Ya de pequeñito me enseñaron que el vaso se puede ver medio lleno o medio vacío. Mis padres no se cansaban de repetir que las cosas no siempre salen como uno espera pero que, como bien dijo Abraham Lincoln, “no hay que temer al fracaso, que no nos hace más débiles, sino más fuertes”. Digo esto porque, en estos apasionantes momentos que estamos viviendo, no puede negarse que llegamos a tener la tentación de tirar la toalla, dejarlo todo y bajar los brazos porque, echando un vistazo a la prensa diaria y a las últimas noticias de actualidad, nos preguntamos qué habremos hecho para merecer esto.
Las palabras más escuchadas y leídas durante estos días (podría decir meses…o años) son, entre otras, corrupción, crispación, destitución, dimisión, comisión, abstención…y nuevas elecciones. Todos los programas informativos completan su guion con constantes referencias a la Audiencia Nacional, a los posibles pactos de gobernabilidad de nuestro país y a la crisis en el seno de los distintos partidos políticos. Menudo panorama.

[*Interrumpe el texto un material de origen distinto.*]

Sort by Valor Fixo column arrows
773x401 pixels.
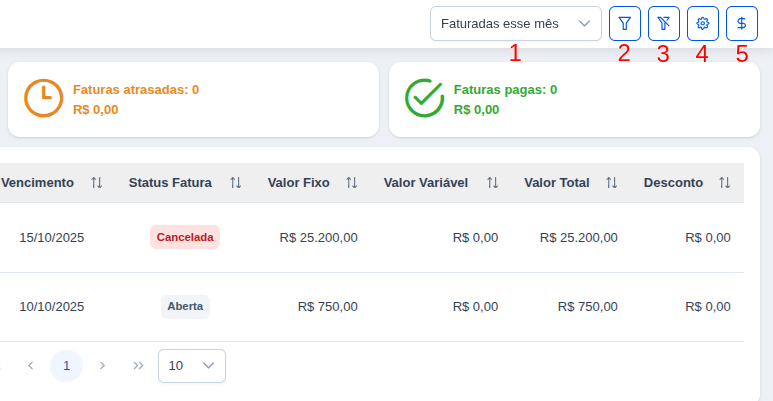tap(352, 183)
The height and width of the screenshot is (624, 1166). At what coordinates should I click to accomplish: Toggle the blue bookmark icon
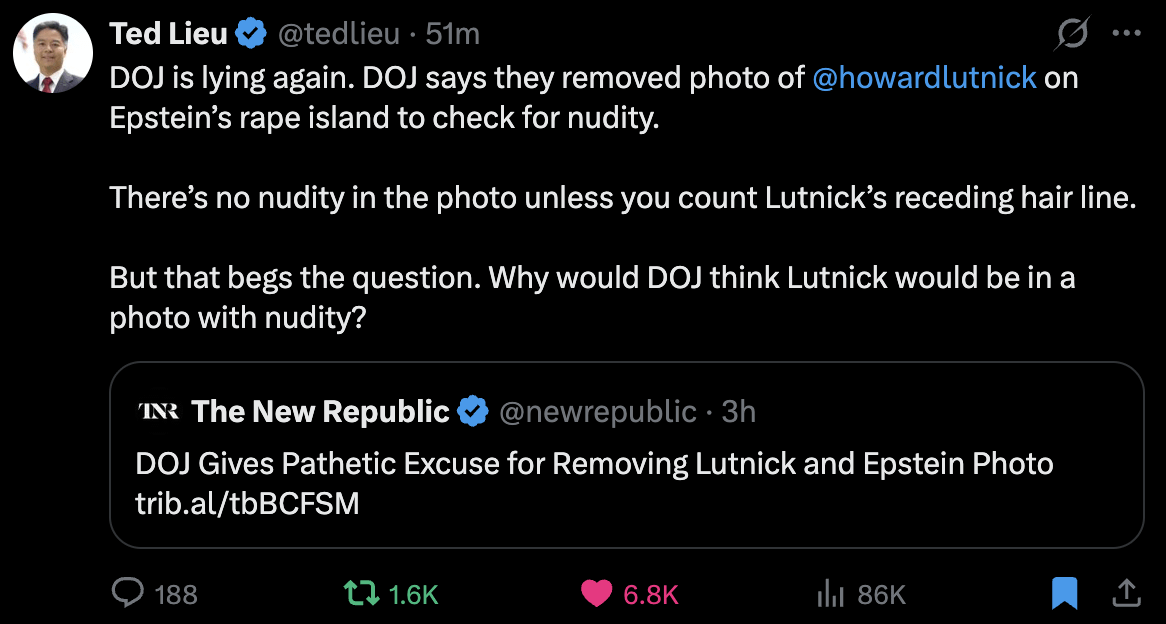(1064, 594)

Queda claro que algo se ha hecho mal. Es evidente que los intereses personales más primitivos han pesado mucho más que el bien común. Ya decía Jean de Bruyère que “los puestos de responsabilidad hacen a los hombres eminentes más eminentes todavía, y a los viles, más viles y pequeños”. Pues bien, digamos que estamos viviendo tiempos de empequeñecimiento moral que nos obligan a reflexionar y actuar en consecuencia. Si somos conscientes de que cometemos errores y hacemos lo que está en nuestra mano para aprender de los mismos y no repetirlos, nada que objetar. Bienvenidos sean cuantos procesos judiciales sean precisos y cuantas delegaciones negociadoras y reuniones hagan falta, si han de servir para que tomemos buena nota de nuestros tropezones. Pero si todas esas iniciativas no hacen más que disfrazar una alarmante crisis de valores de todo el sistema, ciertamente, tenemos un grave problema. Es inaceptable llegar a pensar que, si nos hubiéramos visto en una situación semejante, con poder, con personas cuya frágil voluntad pudiera doblegarse a cambio de dinero, quién sabe si hubiéramos hecho lo mismo. No podemos creer eso. No nos lo podemos permitir.
Y es que se ha hecho mucho daño. Aquellos que ya han sido condenados por la comisión de un delito mientras presumían de estar trabajando por el bien común han hecho un flaco favor, ya no solo al conjunto de la sociedad, sino a una profesión honorable que en estos tiempos marcha estigmatizada y luchando por recuperar una mínima credibilidad.
Pero no busquemos soluciones en discursos grandilocuentes, porque al final recordemos que las respuestas a las grandes preguntas siempre las encontraremos en las pequeñas cosas. Todos sabemos lo que está mal y lo que está bien. Nos lo enseñaron siendo niños cuando nos peleábamos con nuestros amigos, cuanto jugábamos con nuestros primos y cuando afrontábamos los “grandes” problemas de la adolescencia. Nada nuevo desde entonces. Los valores que en aquel momento nos inculcaron y con los que crecimos, siguen siendo los mismos. Y quiero pensar que somos bien conscientes de ello y que, reconociendo nuestros errores, sabiendo que nos equivocamos, tomamos buena nota y aprendemos.
Nos corresponde vivir una etapa de cambio, todo un reto que debemos asumir y ser capaces de superar. Ahora se trata de estar a la altura. Todos. Cada uno en su terreno. Y no hacer de lo noticiable lo normal, lo habitual y ni mucho menos lo correcto. Me niego a pensar que tenemos tal crisis de valores; no puedo aceptar que entre todos no podamos enderezar el rumbo. Creo, sinceramente, que podemos hacerlo…y espero que no sea, simplemente, porque me gusta ver el vaso medio lleno.